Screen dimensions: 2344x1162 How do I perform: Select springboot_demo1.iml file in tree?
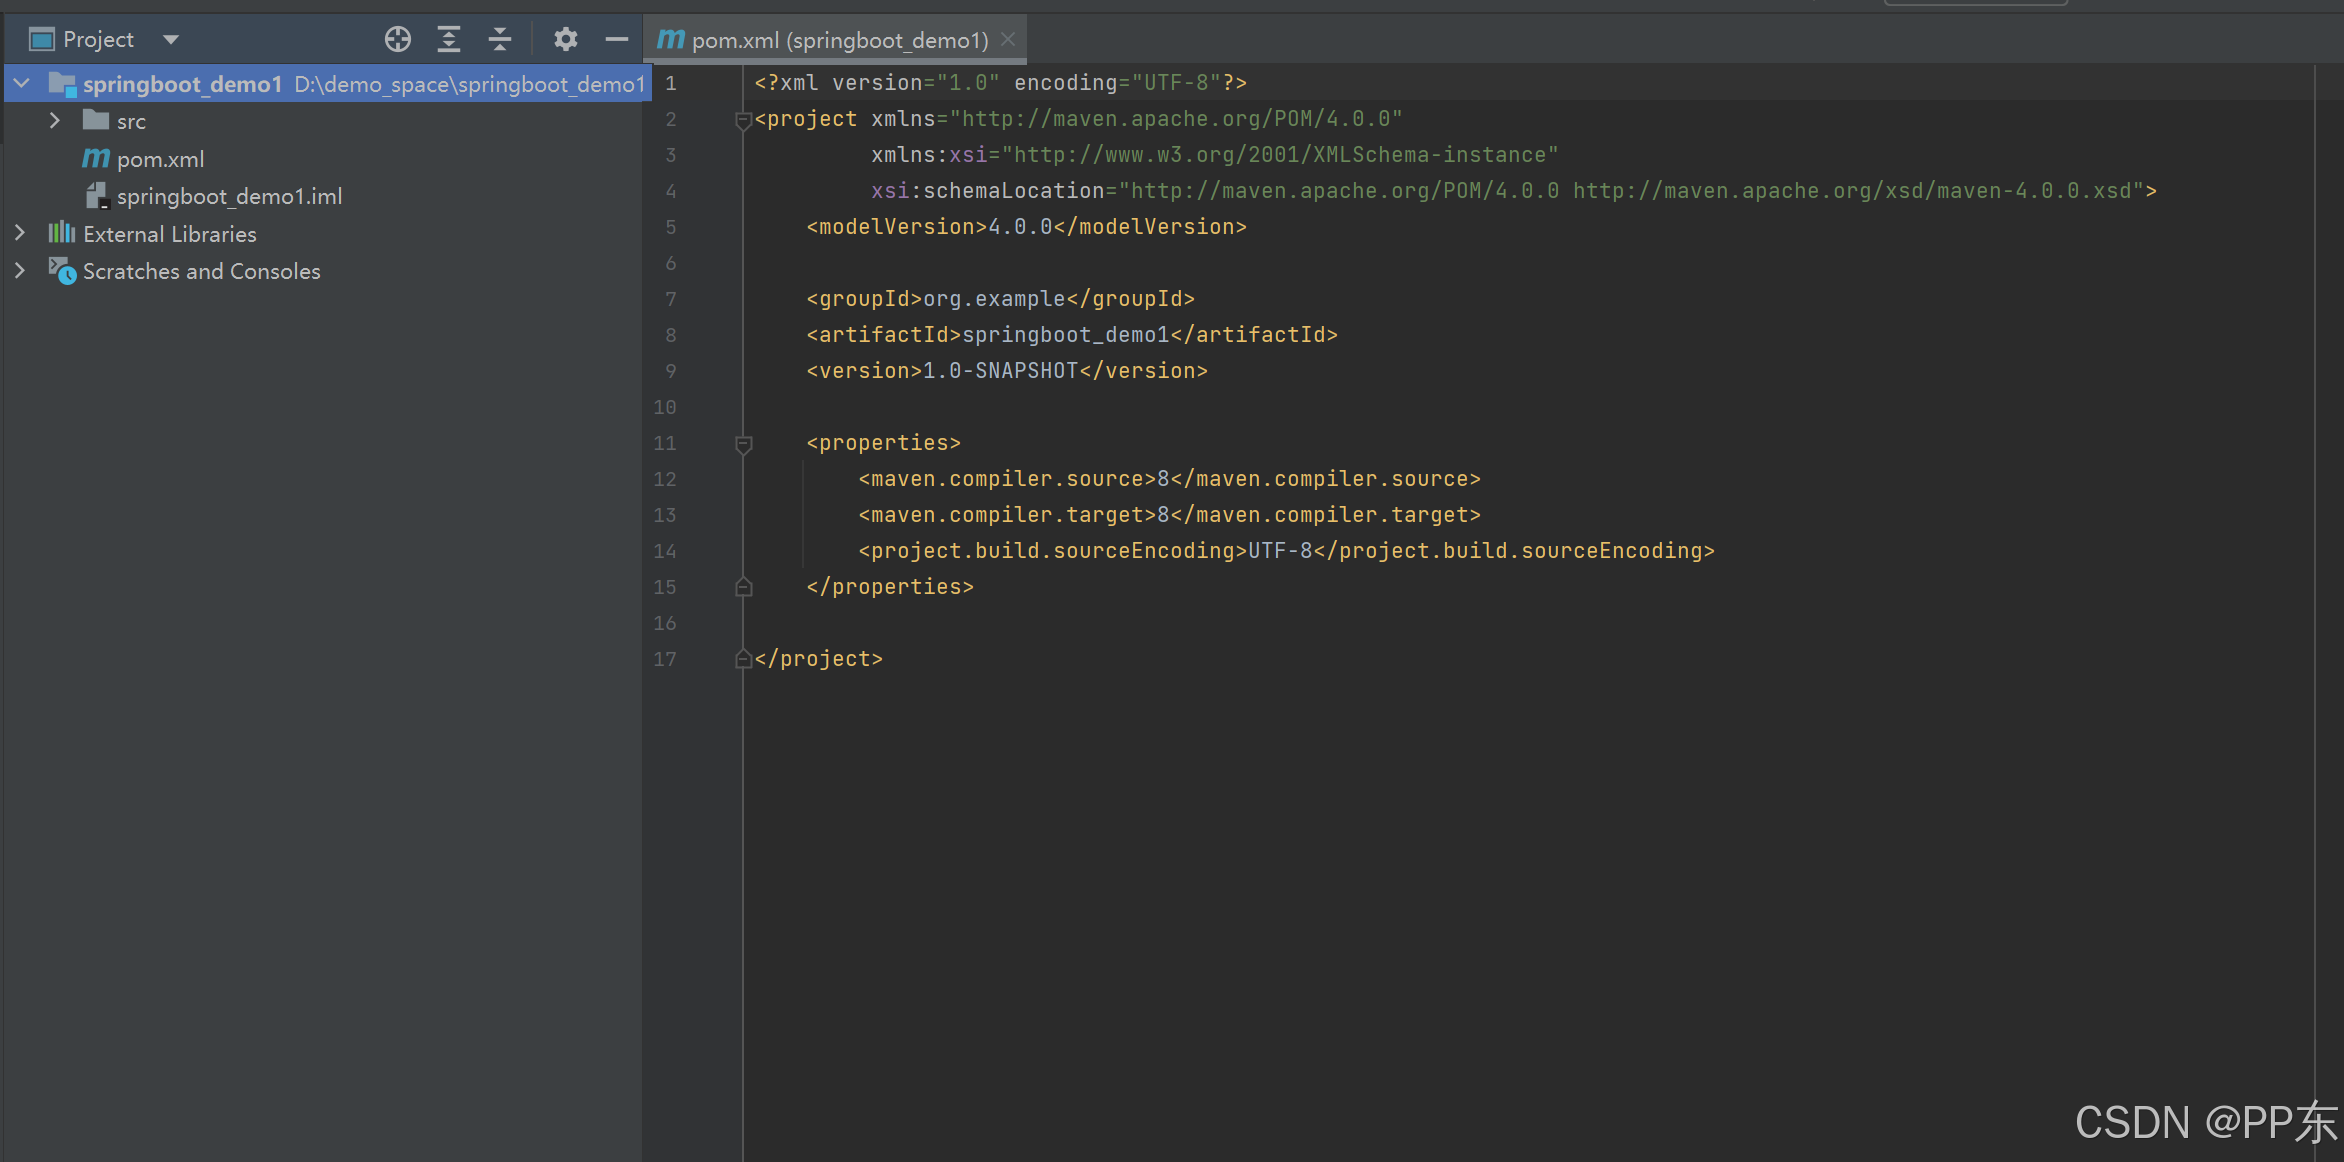point(229,196)
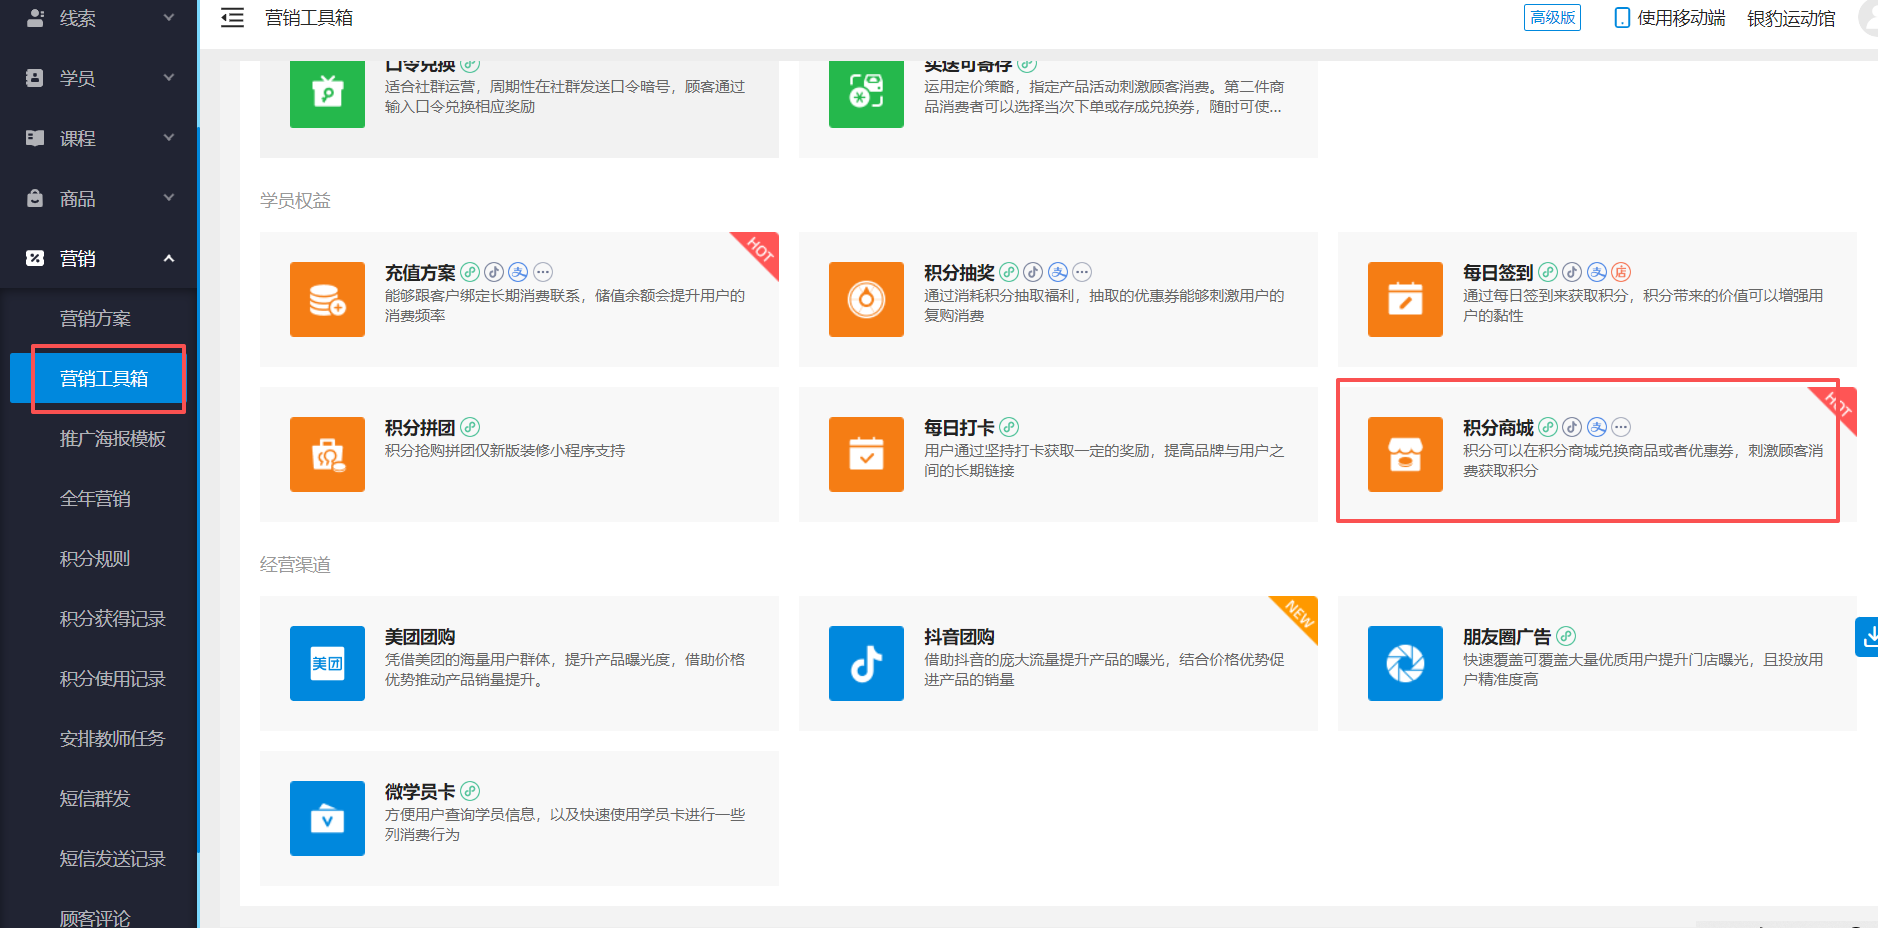Screen dimensions: 1878x928
Task: Click the 高级版 button
Action: (x=1551, y=18)
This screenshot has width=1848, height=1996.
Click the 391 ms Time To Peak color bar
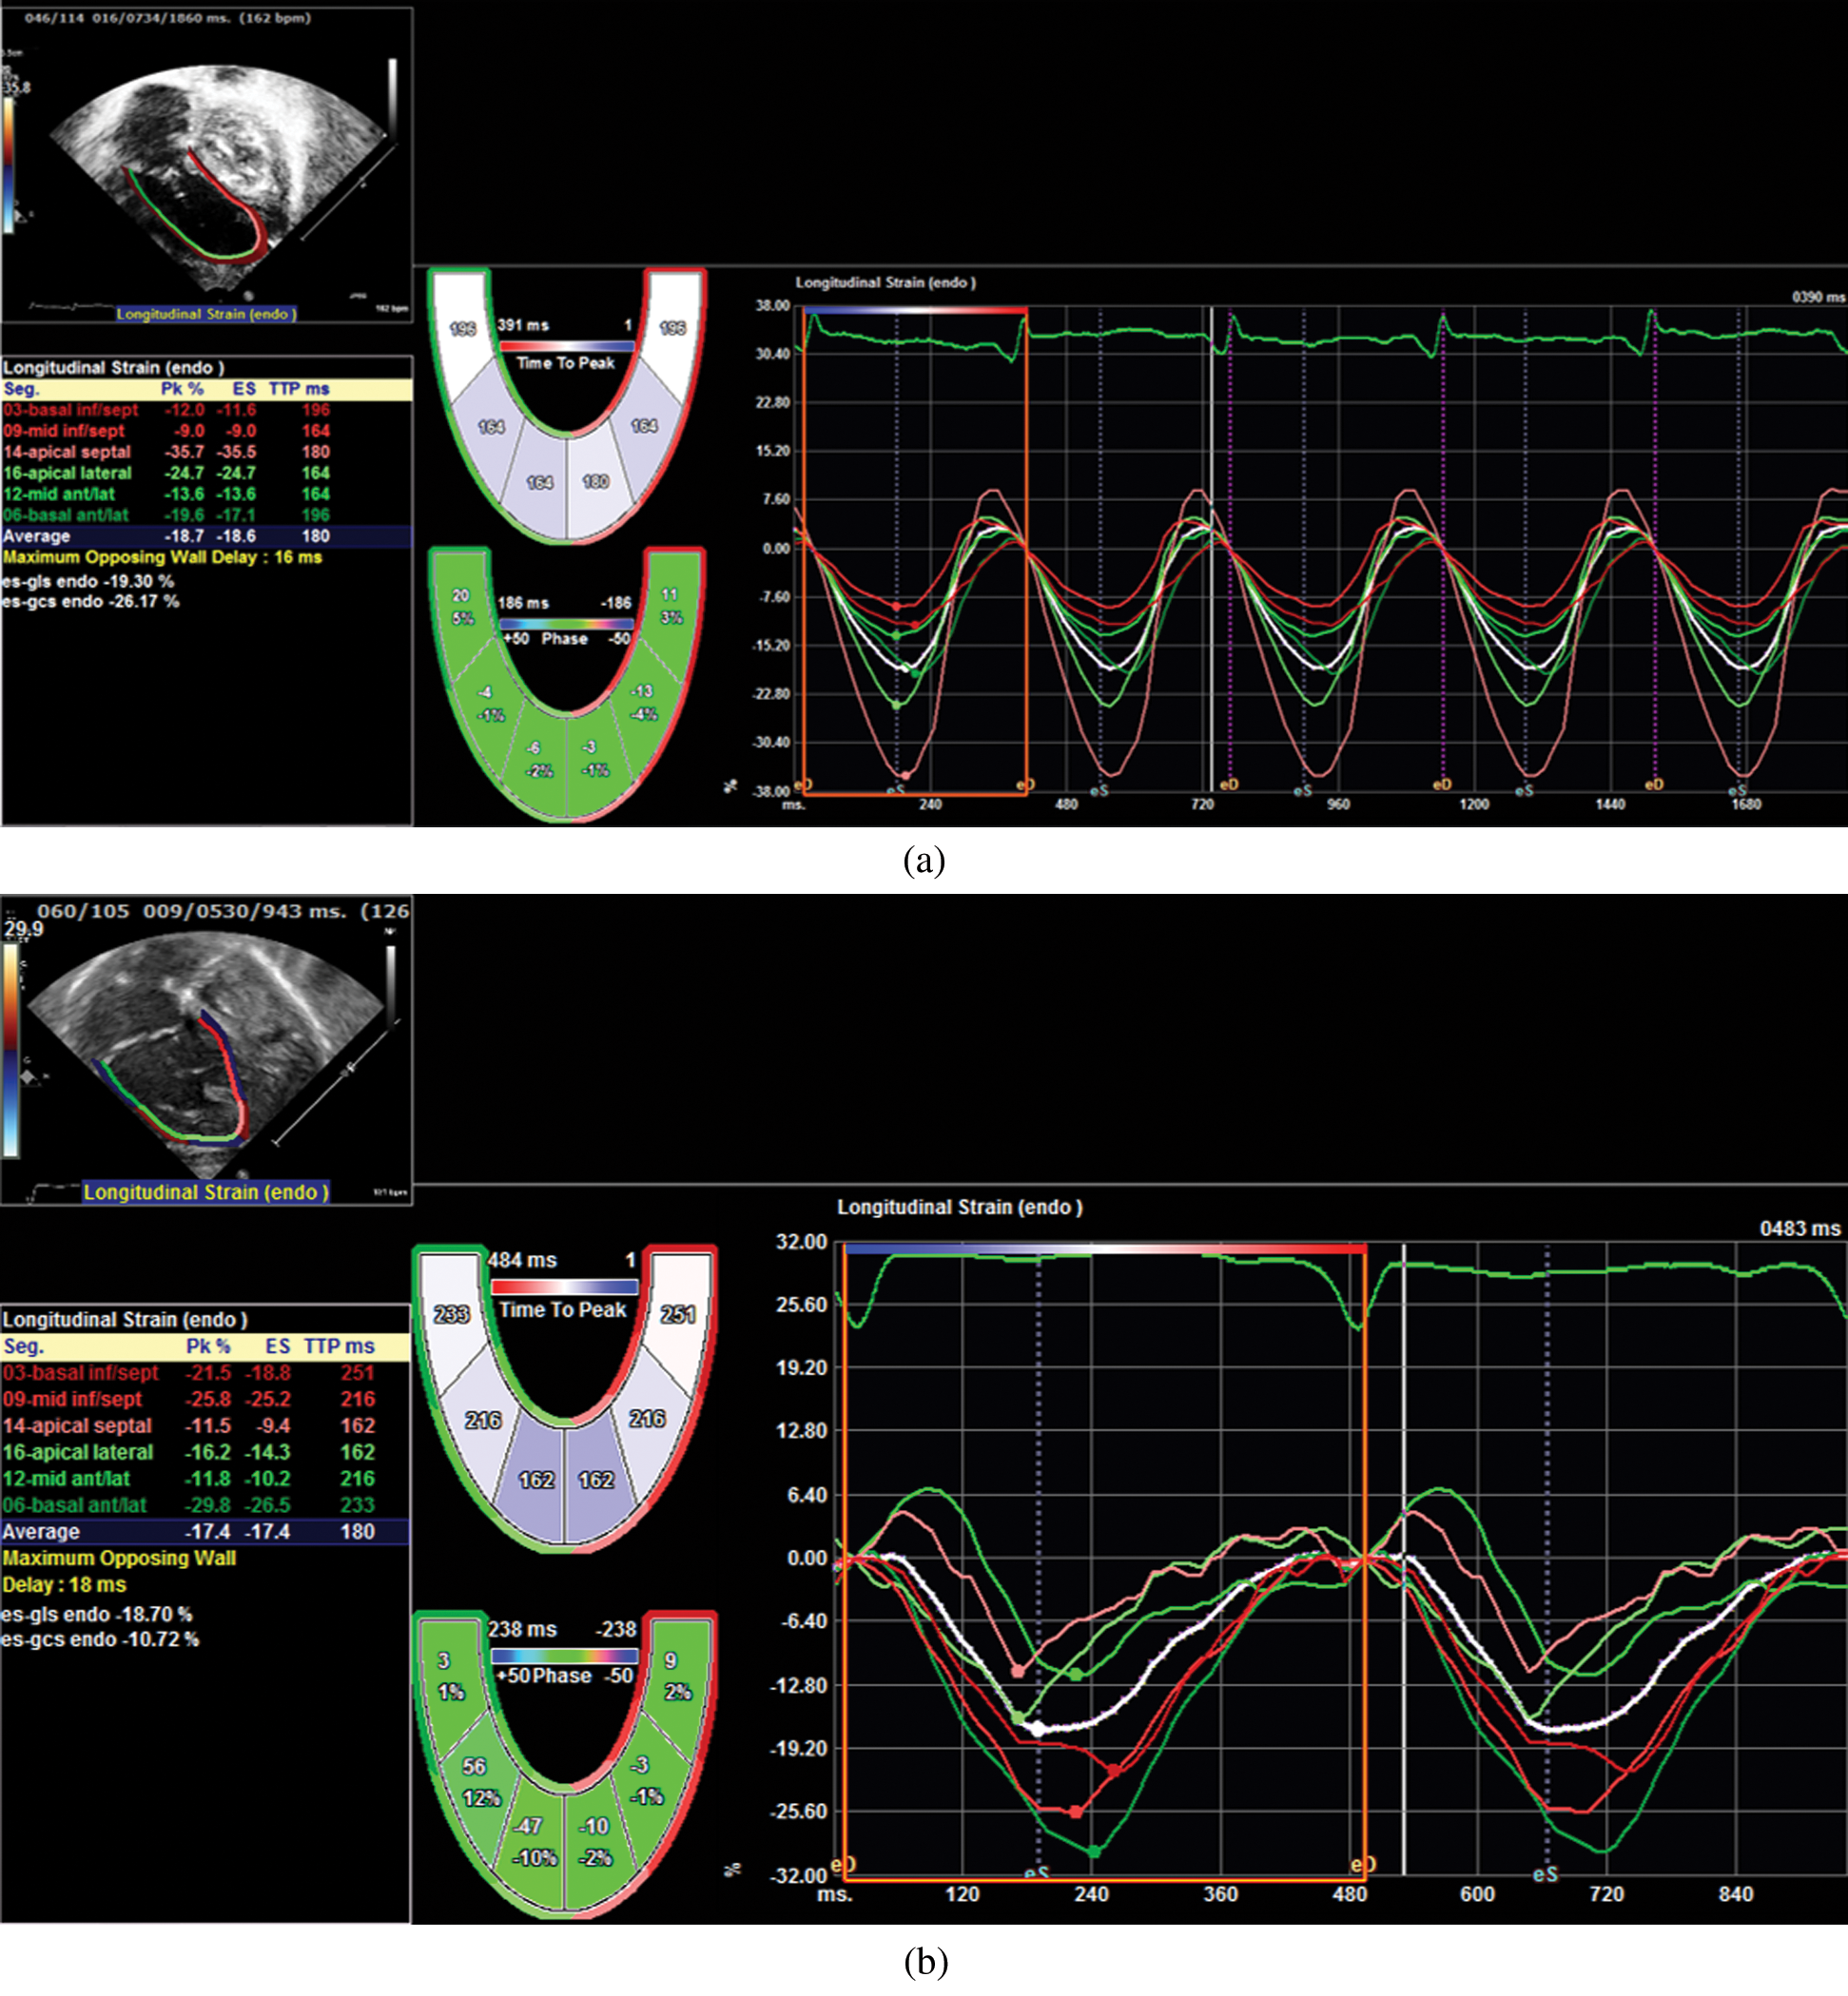[x=566, y=346]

........

Task requirements: Output the full set of records above without changing a word, and drop the images.

Result of the exercise:
Screen dimensions: 2344x1162 How do I perform: Select springboot_demo1.iml file in tree?
point(229,196)
Screen dimensions: 1878x928
Task: Click the 高级版 button
Action: (x=1551, y=18)
This screenshot has width=1848, height=1996.
Click the 391 ms Time To Peak color bar
[x=566, y=346]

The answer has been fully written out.